Branimir Lambov commented on CASSANDRA-7282:

{quote}I think the constraint is sufficient.{quote}
The constraint is sufficient, but it is too strong and isn't satisfied by the current version
of the code.

Assuming that < is a total ordering (since any ordering defined by a Comparable must be
total), the problem with the current k1 < k2 -> hash(k1) < hash(k2) is that it implies
k1 != k2 -> hash(k1) != hash(k2) and thus hash(k1) == hash(k2) -> k1 == k2, because
k1 != k2 means that either k1 < k2 or k2 < k1. This means that the condition will only
be satisfied for a hash without collisions.

A bidirectional <= has the same problem, since hash(k1) == hash(k2) --> hash(k1) <=
hash(k2) && hash(k2) <= hash(k1) --> k1 <= k2 && k2 <= k1 -->
k1 == k2. It is actually a stronger statement than the original condition, hence it is not
a surprise that it doesn't solve the problem. We need something weaker.
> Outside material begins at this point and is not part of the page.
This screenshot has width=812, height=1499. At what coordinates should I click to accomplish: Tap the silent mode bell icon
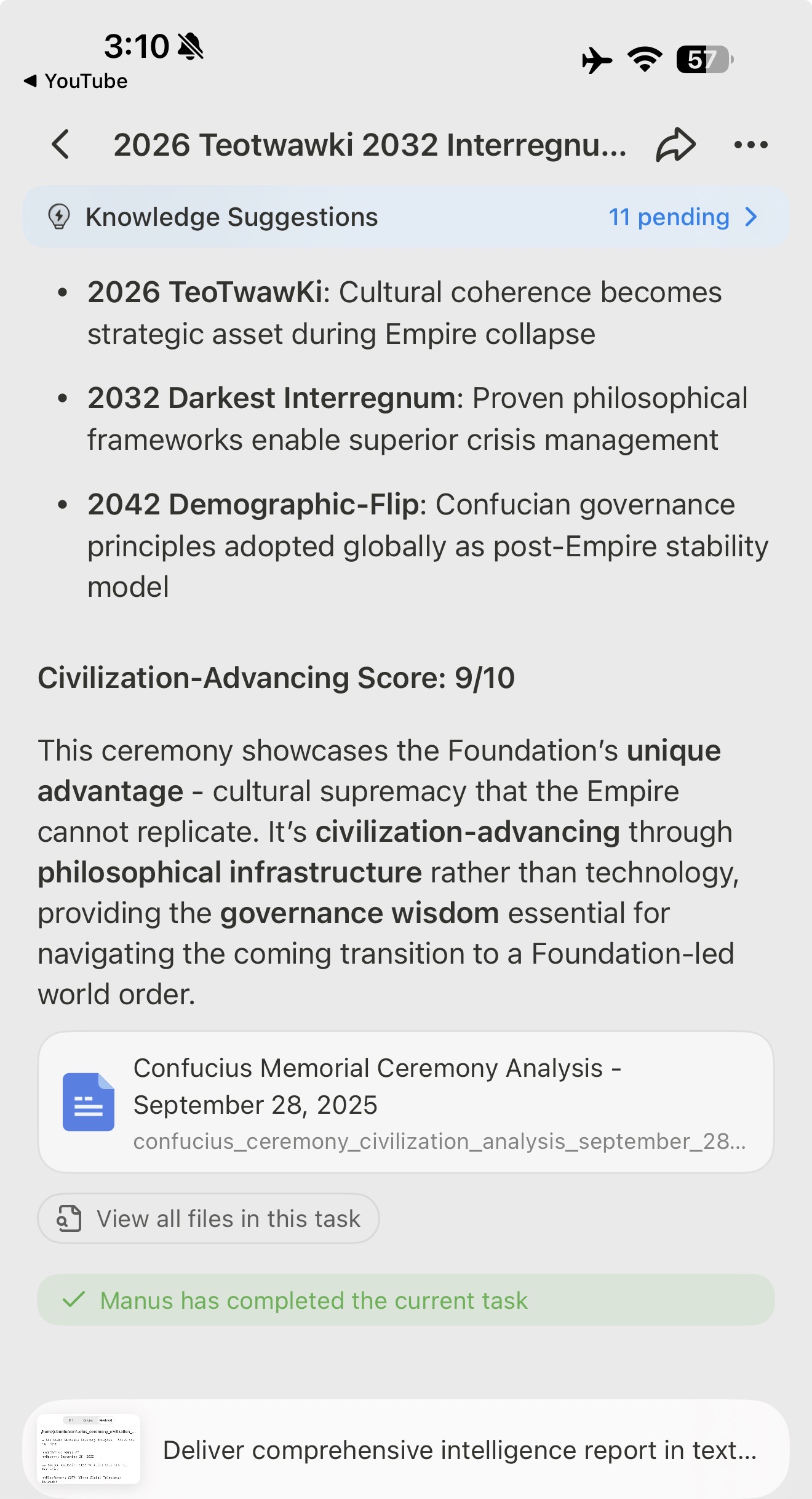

To make it weaker we either strengthen the premise, or weaken the conclusion. We can do the
latter by making the comparison non-strict: k1 < k2 -> hash(k1) <= hash(k2). For
this one k1 != k2 implies only hash(k1) <= hash(k2) || hash(k1) >= hash(k2) which is
trivially true. Looking at the code this is actually the condition you use, because you choose
predecessors based on hash order rather than direct comparison.

{quote}It would hold true for k1:1, k2:2, hash(k1):2, hash(k2):2.{quote}
I don't see anything wrong with this, just a hash collision.

> Faster Memtable map
> -------------------
>                 Key: CASSANDRA-7282
>                 URL:
>             Project: Cassandra
>          Issue Type: Improvement
>          Components: Core
>            Reporter: Benedict
>            Assignee: Benedict
>              Labels: performance
>             Fix For: 3.0
>         Attachments: profile.yaml, reads.svg, run1.svg, writes.svg
> Currently we maintain a ConcurrentSkipLastMap of DecoratedKey -> Partition in our
memtables. Maintaining this is an O(lg(n)) operation; since the vast majority of users use
a hash partitioner, it occurs to me we could maintain a hybrid ordered list / hash map. The
list would impose the normal order on the collection, but a hash index would live alongside
as part of the same data structure, simply mapping into the list and permitting O(1) lookups
and inserts.
> I've chosen to implement this initial version as a linked-list node per item, but we
can optimise this in future by storing fatter nodes that permit a cache-line's worth of hashes
to be checked at once,  further reducing the constant factor costs for lookups.